-------- Testo estratto --------
Alla camera di consiglio fissata per la discussione della istanza cautelare, previo avviso, la causa è stata trattenuta dal Collegio per la decisione in forma semplificata.
2. L’appello merita accoglimento.
Come rilevato da costante giurisprudenza amministrativa sia di primo che di secondo grado, la ratio alla base della normativa che disciplina delle autorizzazioni di polizia, per come risulta dal combinato disposto degli artt. 11 e 43 del T.U.L.P.S., eccettuate le ipotesi in cui il rilascio è tassativamente escluso, risiede nella opportunità di evitare che le autorizzazioni al porto di armi vengano rilasciate a soggetti che, per i loro comportamenti pregressi, denotino scarsa affidabilità sul loro corretto uso, potendo in astratto costituire un pericolo per la incolumità e per l’ordine pubblico.
E’ tuttavia necessario che i precedenti comportamenti del richiedente siano sintomatici, idonei quindi ad evidenziare una personalità violenta, incline a risolvere situazioni di conflittualità anche con ricorso alle armi, o, in ipotesi, in grado di attentare all’altrui patrimonio con uso di armi ed in sintesi che, nell’ottica di una prognosi ex ante, non diano garanzia di un corretto uso delle armi senza creare turbativa all’ordine sociale.
Come rilevato anche dalla Corte Costituzionale "..alcun carattere immediatamente ostativo, ai fini del rilascio o del rinnovo delle licenze di p.s.," può riconoscersi "al fatto di aver riportato una condanna in sede penale" attesa la necessità "di procedere ad una concreta prognosi" che tenga conto di una serie di circostanze, quali l'epoca a cui risale la condotta contestata, i reiterati rinnovi del titolo di polizia nel frattempo intervenuti, la condotta tenuta successivamente al fatto di reato e fatti eventualmente sintomatici di attualità della pericolosità sociale (Corte Cost. n. 331 del 1996,  cfr.anche, ex multis, Cons. Stato, n. 5095 del 2012 e n. 4630 del 2011).
--------
- _Compiti richiesti_
1) Ricopia alla lettera il testo estratto, partendo dal punto in cui compaiono le parole "Alla camera di" e fermandoti dopo "in forma semplificata.".
2) Quale sentenza della Corte Costituzionale viene citata nel testo estratto?
3) Secondo il testo estratto, perché una condanna penale non ha carattere immediatamente ostativo al rilascio o al rinnovo delle licenze di p.s.?
-------- Voci fornite --------
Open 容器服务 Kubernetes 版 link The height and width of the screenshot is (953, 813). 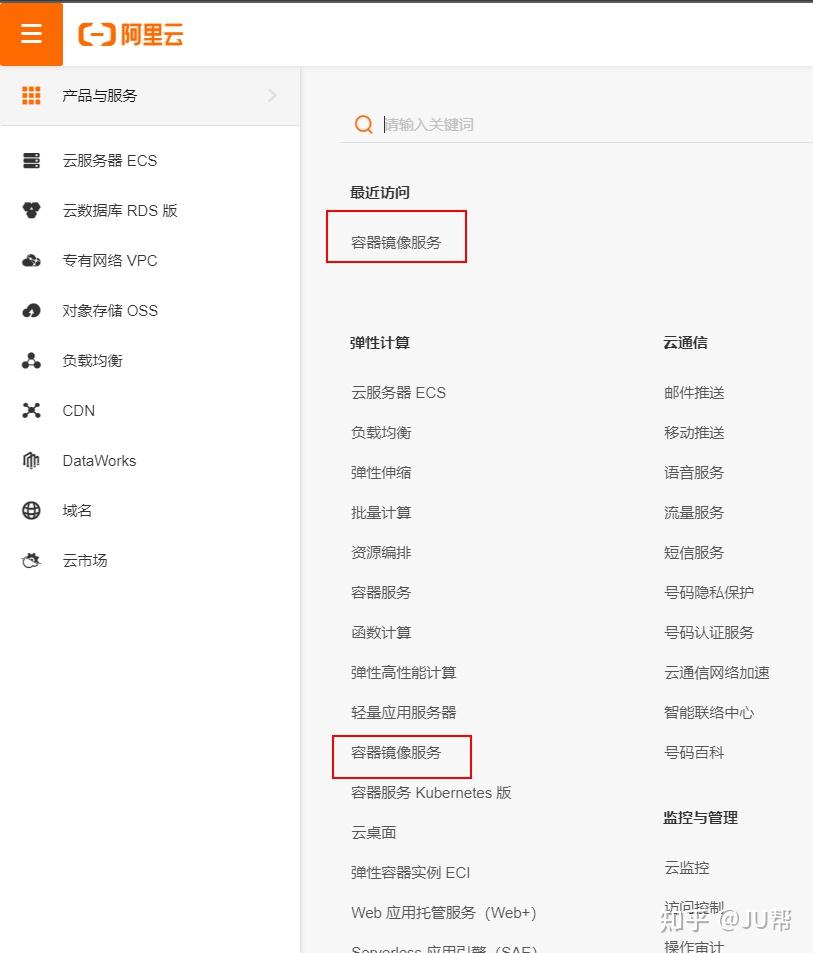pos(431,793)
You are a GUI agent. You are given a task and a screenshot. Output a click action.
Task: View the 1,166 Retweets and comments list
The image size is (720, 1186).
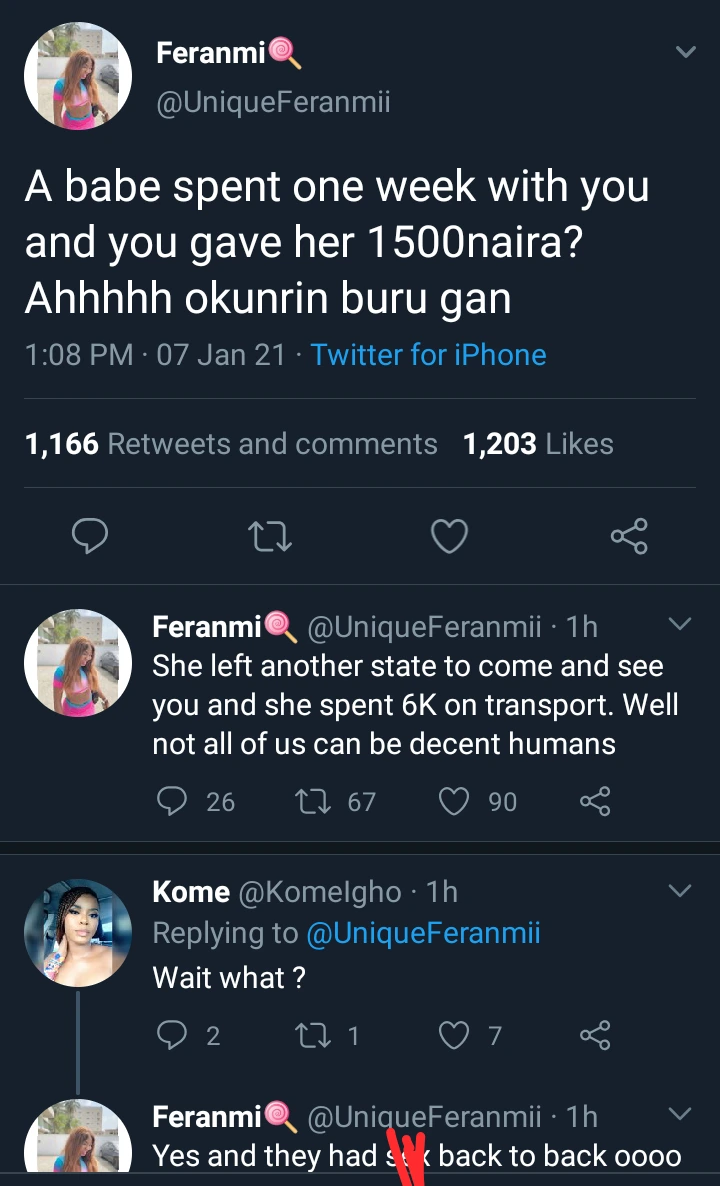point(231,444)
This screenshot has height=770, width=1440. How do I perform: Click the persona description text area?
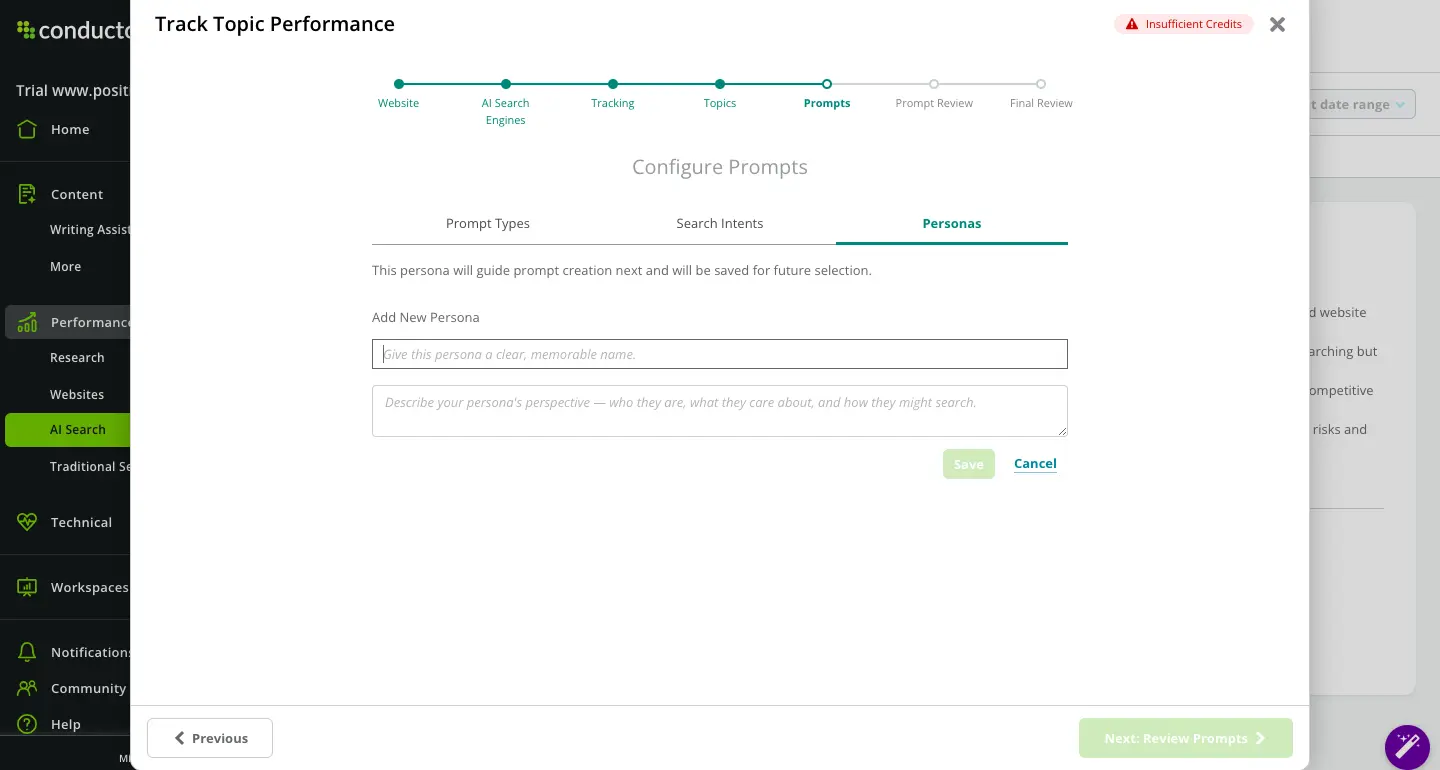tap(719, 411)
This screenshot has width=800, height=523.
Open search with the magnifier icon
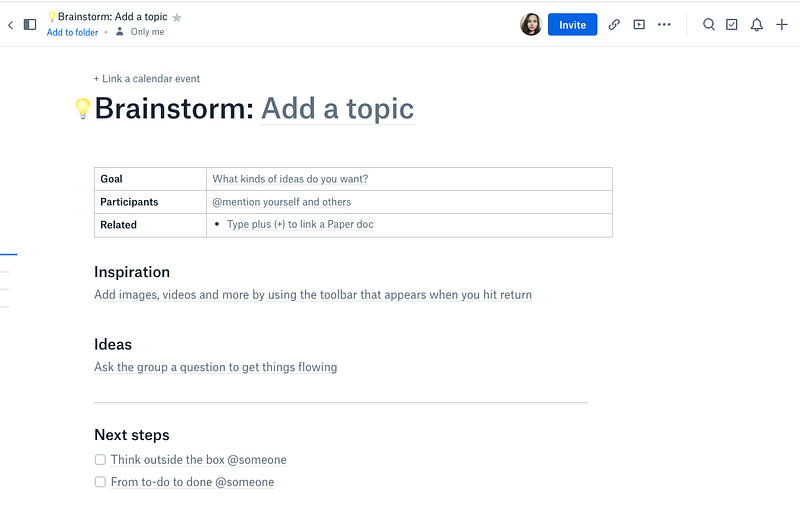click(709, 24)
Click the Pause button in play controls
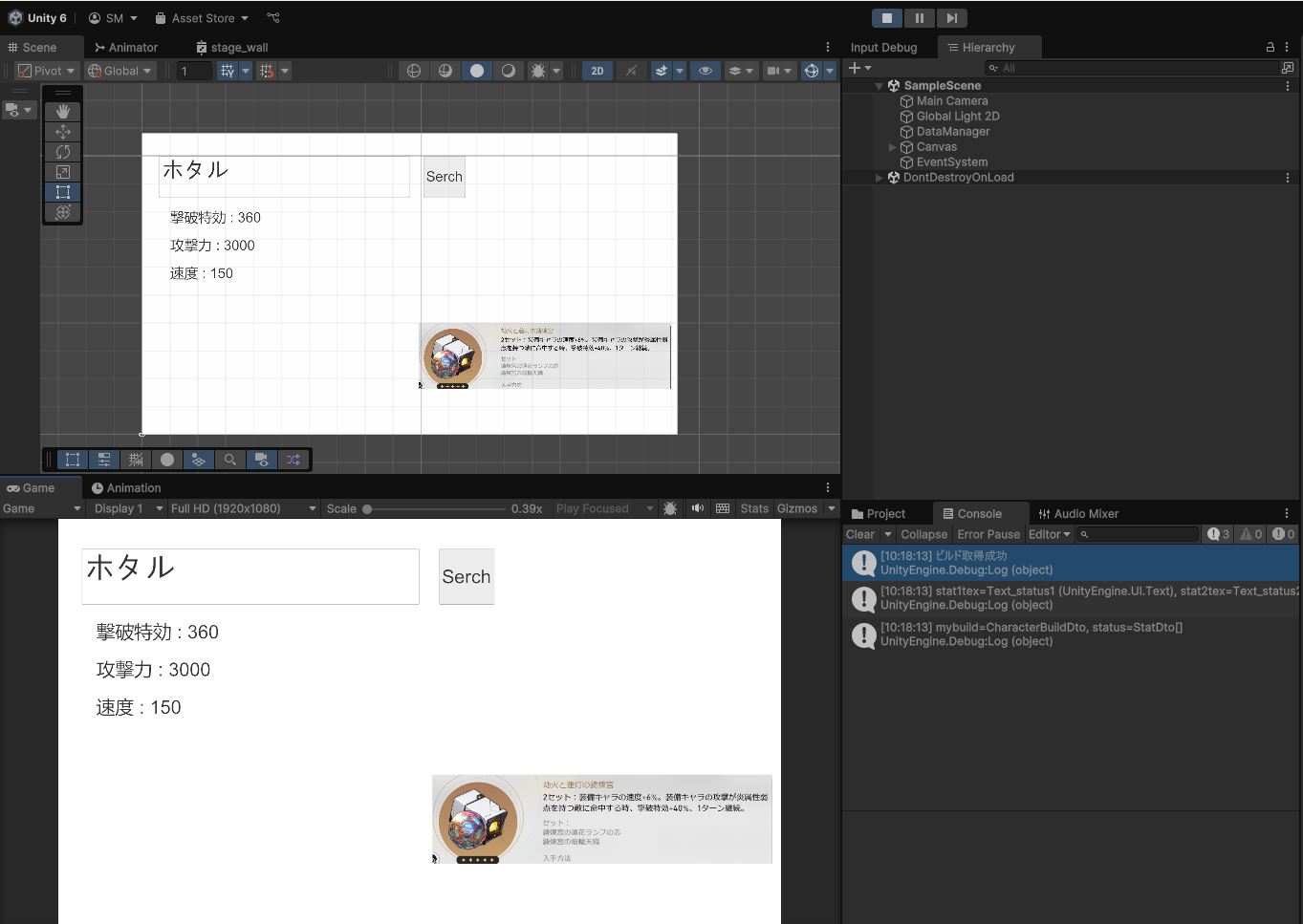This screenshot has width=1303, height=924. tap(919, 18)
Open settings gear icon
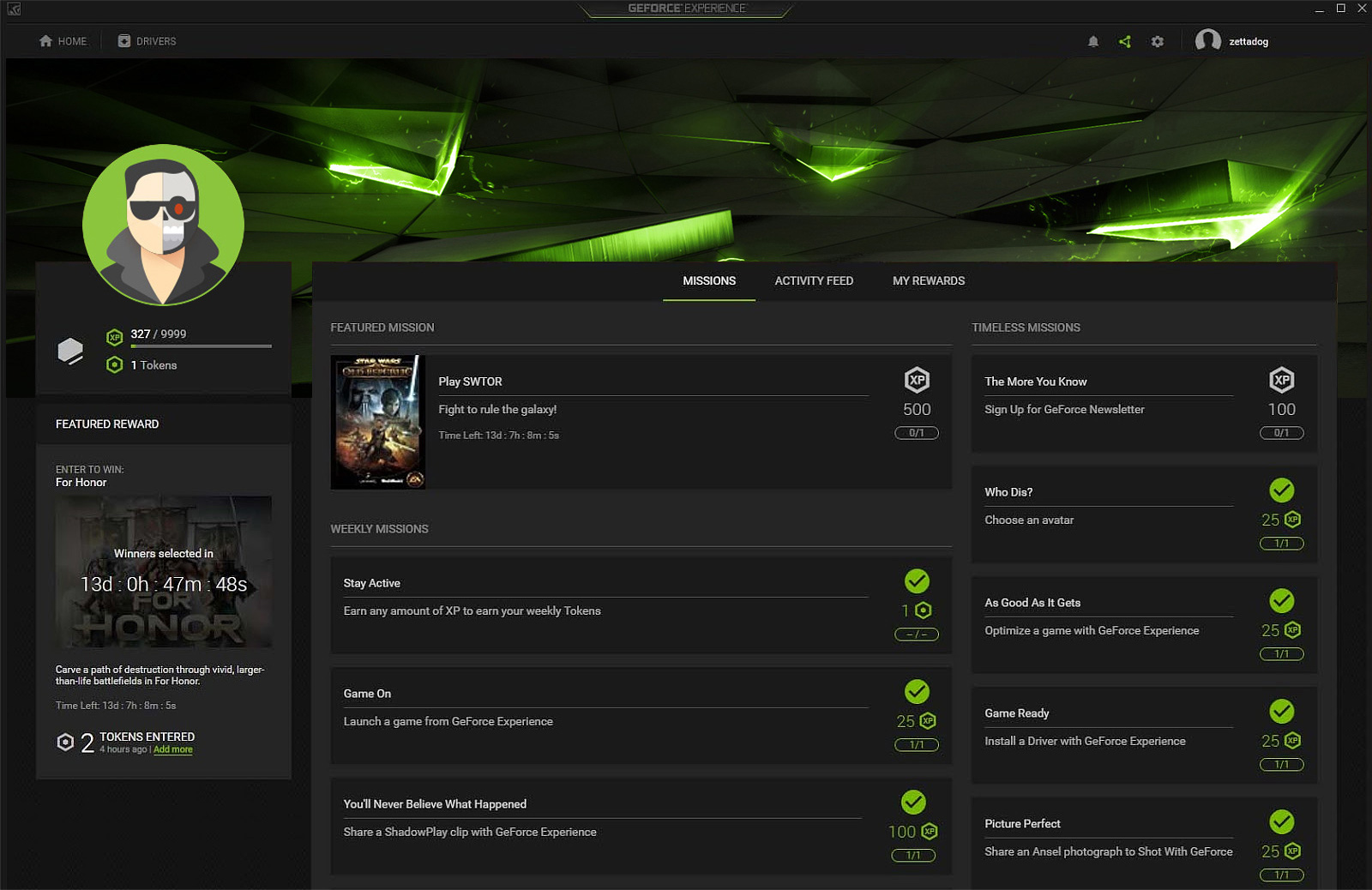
--------
- _Soluzioni_
1)
Alla camera di consiglio fissata per la discussione della istanza cautelare, previo avviso, la causa è stata trattenuta dal Collegio per la decisione in forma semplificata.

2) La sentenza n. 331 del 1996.

3) Una condanna penale non basta perché occorre procedere a una concreta prognosi. Questa prognosi deve tenere conto dell'epoca della condotta contestata, dei rinnovi del titolo di polizia intervenuti nel frattempo, della condotta successiva al reato e di eventuali fatti che indichino una pericolosità sociale attuale.